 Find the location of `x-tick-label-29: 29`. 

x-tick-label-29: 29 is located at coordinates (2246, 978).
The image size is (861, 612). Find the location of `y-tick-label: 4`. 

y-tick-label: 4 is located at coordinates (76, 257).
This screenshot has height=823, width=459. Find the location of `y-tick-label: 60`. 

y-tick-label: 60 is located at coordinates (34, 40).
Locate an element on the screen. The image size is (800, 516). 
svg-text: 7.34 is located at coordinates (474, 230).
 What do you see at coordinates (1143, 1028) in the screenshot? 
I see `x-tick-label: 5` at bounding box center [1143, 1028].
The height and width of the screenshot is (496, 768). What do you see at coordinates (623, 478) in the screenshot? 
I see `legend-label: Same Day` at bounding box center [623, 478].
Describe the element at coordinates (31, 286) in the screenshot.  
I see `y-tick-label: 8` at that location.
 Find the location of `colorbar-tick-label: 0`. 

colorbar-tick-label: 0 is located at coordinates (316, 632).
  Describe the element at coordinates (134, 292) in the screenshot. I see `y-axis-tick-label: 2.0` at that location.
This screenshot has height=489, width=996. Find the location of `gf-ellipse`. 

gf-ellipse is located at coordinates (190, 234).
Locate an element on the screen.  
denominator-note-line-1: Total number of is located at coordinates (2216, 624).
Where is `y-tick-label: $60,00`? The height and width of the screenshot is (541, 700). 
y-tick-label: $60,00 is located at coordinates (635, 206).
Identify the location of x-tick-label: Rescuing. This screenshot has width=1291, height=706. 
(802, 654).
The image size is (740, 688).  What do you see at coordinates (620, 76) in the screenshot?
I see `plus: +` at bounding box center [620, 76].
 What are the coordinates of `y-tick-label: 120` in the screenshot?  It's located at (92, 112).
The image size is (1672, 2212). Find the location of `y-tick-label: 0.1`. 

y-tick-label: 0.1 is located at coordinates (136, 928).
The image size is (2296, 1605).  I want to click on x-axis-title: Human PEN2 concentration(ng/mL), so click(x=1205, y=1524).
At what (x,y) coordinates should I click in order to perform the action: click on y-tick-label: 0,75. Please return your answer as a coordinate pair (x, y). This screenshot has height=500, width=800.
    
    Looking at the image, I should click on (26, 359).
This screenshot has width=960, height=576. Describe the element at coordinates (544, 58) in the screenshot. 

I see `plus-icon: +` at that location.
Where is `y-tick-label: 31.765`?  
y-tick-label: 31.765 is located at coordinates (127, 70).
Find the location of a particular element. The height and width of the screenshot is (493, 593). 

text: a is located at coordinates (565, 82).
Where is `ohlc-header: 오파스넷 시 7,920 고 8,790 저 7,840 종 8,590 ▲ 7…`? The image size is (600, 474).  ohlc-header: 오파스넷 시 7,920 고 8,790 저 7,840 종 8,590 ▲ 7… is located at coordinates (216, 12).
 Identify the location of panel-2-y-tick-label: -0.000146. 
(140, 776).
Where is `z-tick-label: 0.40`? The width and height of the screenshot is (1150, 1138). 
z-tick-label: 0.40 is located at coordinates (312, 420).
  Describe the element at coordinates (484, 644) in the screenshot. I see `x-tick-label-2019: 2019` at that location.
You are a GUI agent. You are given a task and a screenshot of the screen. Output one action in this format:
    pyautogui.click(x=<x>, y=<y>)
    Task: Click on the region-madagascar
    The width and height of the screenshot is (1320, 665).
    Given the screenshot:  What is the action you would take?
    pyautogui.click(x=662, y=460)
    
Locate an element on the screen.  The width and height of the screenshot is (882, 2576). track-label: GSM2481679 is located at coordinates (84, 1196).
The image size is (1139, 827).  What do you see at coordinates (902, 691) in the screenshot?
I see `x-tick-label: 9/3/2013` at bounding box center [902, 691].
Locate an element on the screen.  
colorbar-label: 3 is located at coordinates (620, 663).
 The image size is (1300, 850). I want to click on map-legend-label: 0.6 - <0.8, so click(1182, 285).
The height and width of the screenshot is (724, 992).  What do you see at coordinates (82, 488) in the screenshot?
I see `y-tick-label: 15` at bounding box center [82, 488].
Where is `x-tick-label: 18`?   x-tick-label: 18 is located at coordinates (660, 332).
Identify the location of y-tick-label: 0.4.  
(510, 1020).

§

Request: Retype the entries above, from the line with "This screenshot has height=823, width=459." to the line with "center [1143, 1028].", both included.

Exercise response:
This screenshot has height=823, width=459. Find the location of `y-tick-label: 60`. 

y-tick-label: 60 is located at coordinates (34, 40).
Locate an element on the screen. The image size is (800, 516). 
svg-text: 7.34 is located at coordinates (474, 230).
 What do you see at coordinates (1143, 1028) in the screenshot? 
I see `x-tick-label: 5` at bounding box center [1143, 1028].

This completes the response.